* **Texto dado**
════════

Finalmente, o quarto compromisso tem a ver com a gestão conjunta da mobilidade e das migrações, “de forma a oferecer canais legais e ordenados de migração, que é a melhor maneira de combater os tráficos”.
Santos Silva disse, no entanto, esperar que “as migrações não se tornem o ponto principal ou único da cimeira, porque isso seria um erro”.
“Nós abordamos tanto melhor a problemática das migrações, quanto a consideremos como uma dimensão de uma cooperação que tem muitas outras dimensões”, concluiu.
Portugal tem “ensinamentos” a dar sobre mobilidade e segurança, afirma Santos Silva
O ministro de Estado e Negócios Estrangeiros defendeu que a experiência de Portugal “contém ensinamentos” úteis à cimeira entre Europa e África, nomeadamente com o acordo de mobilidade assinado no ano passado pelos países de língua portuguesa.
“Portugal não só é um contribuinte evidente para este esforço de cooperação entre Europa e África, como o faz de uma forma que, do nosso ponto de vista, contém ensinamentos para todos”, disse Augusto Santos Silva em declarações à Lusa por telefone, a propósito da cimeira União Europeia-União Africana, que decorre entre quinta e sexta-feira em Bruxelas.
O governante sublinhou que o primeiro-ministro, António Costa, que presidirá à delegação portuguesa na cimeira, assegurará uma das copresidências da mesa-redonda sobre educação, migrações e mobilidade e também intervirá na mesa-redonda sobre questões de paz e segurança.
A escolha destes dois enfoques, explicou, tem a ver com os temas em que Portugal mais pode contribuir.
No caso das migrações, lembrou, Portugal assinou em 2021 o acordo sobre mobilidade entre os Estados-membros da Comunidade dos Países de Língua Portuguesa (CPLP), que já se encontra em vigor desde o início do ano e envolve os seis países africanos de língua oficial portuguesa – Angola, Cabo Verde, Guiné-Bissau, Guiné Equatorial, Moçambique e São Tomé e Príncipe.
“Esse acordo de mobilidade facilita imenso a circulação das pessoas entre estes países para efeitos de estudo, de ensino ou de trabalho e, portanto, é uma maneira de um país europeu e vários países africanos cooperarem entre si para facilitar a mobilidade legal segura e ordenada entre o espaço europeu e o espaço africano”, sublinhou.
E lembrou que desta mobilidade “há de resultar mais emprego, mais trabalhadores para a economia, mais qualificação de recursos humanos, portanto, melhor dotação em capital humano”.
Recordando ainda o acordo bilateral com Marrocos para a mobilidade laboral, assinado em 12 de janeiro pelos governos de Lisboa e Rabat, Santos Silva disse que ambos são exemplos de como avançar “na gestão da mobilidade de forma que ela seja útil para todos, que respeite os direitos de todos e para que se faça de forma segura e não seja pretexto para redes de tráfico, de contrabando, de exploração de pessoas, que (…) são das mais cruéis que o mundo conhece”.

════════

* **Tarefa proposta**
No texto sobre a cimeira União Europeia-União Africana, em que data foi assinado o acordo bilateral com Marrocos para a mobilidade laboral? Os registos não são necessários.

(Excertos de dados)
════════

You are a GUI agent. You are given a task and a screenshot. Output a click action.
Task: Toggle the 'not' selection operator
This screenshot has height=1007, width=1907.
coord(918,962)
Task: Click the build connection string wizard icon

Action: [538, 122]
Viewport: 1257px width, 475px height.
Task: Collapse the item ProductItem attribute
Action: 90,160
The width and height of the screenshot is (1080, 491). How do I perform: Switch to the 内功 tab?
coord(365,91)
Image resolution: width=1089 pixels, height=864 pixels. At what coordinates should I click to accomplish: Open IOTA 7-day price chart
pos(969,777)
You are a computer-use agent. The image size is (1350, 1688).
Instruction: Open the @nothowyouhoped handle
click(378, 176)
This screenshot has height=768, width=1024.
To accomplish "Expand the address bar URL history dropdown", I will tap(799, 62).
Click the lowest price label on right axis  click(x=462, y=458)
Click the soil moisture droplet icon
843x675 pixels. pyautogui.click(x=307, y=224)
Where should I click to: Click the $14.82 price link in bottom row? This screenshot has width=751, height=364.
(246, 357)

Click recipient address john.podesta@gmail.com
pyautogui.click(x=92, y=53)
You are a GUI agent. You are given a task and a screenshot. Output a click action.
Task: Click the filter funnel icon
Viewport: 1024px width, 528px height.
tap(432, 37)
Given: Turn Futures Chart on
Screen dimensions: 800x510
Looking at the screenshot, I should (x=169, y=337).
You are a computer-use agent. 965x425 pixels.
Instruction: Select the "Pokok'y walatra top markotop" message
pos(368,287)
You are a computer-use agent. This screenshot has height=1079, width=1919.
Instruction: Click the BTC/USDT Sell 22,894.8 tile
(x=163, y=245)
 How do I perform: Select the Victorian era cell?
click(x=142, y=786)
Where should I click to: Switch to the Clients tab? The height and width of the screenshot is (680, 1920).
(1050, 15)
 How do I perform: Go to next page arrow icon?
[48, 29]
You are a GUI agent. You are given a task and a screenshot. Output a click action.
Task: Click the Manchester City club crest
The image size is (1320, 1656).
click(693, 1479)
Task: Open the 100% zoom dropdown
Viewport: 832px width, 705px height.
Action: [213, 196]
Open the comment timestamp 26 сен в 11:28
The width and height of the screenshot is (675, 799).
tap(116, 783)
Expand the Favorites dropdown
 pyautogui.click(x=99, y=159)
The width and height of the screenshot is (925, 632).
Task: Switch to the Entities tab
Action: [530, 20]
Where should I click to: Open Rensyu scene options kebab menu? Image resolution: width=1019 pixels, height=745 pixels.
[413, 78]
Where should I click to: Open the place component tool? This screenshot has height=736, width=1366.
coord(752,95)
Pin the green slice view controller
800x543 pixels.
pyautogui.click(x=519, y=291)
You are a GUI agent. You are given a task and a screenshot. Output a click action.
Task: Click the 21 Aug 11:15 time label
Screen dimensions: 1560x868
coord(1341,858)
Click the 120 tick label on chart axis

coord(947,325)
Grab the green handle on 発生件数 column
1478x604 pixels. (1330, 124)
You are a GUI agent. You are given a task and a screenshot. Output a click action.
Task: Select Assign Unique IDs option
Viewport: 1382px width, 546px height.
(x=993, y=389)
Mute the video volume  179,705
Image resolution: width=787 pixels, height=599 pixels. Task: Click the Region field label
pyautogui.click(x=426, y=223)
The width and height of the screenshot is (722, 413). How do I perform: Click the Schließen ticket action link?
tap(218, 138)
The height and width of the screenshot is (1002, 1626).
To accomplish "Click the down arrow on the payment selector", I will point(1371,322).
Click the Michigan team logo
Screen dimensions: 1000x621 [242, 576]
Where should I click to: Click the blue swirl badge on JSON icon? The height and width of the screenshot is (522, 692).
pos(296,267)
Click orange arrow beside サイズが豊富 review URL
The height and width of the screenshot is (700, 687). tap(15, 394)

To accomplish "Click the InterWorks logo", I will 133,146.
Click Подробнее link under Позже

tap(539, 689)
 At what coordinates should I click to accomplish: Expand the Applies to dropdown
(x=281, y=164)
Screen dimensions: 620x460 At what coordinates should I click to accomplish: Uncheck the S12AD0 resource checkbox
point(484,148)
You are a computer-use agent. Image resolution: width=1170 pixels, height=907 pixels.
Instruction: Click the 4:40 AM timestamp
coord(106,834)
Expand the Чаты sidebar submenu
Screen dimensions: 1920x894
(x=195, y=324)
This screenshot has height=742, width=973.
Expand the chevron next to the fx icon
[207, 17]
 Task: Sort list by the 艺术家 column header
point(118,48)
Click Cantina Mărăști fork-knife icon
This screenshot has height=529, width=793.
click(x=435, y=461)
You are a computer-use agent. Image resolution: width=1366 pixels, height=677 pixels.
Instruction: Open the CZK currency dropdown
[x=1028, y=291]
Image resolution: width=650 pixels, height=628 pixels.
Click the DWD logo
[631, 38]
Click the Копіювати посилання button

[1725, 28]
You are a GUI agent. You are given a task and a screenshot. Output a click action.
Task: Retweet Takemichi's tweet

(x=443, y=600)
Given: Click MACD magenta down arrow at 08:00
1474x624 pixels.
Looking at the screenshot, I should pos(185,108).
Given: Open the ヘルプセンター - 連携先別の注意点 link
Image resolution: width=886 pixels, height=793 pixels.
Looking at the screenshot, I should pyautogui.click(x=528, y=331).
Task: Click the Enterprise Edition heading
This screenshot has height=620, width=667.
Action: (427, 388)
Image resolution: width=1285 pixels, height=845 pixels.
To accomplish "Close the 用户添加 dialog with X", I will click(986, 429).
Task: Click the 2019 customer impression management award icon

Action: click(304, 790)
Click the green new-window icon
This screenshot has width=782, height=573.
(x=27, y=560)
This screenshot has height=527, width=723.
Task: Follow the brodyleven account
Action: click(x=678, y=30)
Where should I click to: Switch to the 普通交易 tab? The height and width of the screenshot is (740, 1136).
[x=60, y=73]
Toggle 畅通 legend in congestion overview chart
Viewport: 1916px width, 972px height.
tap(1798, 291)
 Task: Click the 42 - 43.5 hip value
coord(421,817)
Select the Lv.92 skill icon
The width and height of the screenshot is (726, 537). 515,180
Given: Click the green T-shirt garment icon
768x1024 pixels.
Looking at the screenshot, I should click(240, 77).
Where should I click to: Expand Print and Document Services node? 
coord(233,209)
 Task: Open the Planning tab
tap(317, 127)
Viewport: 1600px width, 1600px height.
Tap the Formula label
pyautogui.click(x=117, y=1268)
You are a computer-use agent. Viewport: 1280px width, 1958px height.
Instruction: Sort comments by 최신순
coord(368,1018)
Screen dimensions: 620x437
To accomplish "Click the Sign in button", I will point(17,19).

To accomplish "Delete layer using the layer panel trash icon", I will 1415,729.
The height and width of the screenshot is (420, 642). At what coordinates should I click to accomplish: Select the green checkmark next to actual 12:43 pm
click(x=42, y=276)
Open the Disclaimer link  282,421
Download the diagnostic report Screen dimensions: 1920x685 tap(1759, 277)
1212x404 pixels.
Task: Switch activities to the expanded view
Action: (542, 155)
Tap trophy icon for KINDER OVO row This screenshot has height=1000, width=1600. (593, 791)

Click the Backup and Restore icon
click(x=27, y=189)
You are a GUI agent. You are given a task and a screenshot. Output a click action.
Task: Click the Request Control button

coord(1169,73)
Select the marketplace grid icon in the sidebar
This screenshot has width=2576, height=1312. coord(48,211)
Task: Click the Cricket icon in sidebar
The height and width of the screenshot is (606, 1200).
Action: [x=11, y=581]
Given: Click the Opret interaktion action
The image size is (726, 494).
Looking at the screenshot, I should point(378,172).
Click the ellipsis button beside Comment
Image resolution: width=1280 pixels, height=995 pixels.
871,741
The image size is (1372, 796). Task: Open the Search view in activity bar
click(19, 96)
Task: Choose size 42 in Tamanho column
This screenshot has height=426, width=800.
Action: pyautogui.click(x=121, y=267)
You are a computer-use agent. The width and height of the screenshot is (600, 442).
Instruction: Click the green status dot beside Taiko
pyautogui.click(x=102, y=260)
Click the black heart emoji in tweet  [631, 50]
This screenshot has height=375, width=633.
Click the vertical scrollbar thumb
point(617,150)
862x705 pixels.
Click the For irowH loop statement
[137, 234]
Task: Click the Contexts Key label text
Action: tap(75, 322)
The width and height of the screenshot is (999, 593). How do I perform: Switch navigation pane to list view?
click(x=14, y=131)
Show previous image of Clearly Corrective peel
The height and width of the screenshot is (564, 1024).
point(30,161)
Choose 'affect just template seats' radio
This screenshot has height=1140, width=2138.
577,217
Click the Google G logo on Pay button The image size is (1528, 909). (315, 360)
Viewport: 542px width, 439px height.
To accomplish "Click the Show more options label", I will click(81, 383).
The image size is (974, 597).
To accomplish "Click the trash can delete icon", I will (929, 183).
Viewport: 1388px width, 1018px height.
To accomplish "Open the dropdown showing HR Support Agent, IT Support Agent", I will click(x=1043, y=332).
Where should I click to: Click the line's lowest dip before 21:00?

════════

* **Solução**
Em 12 de janeiro.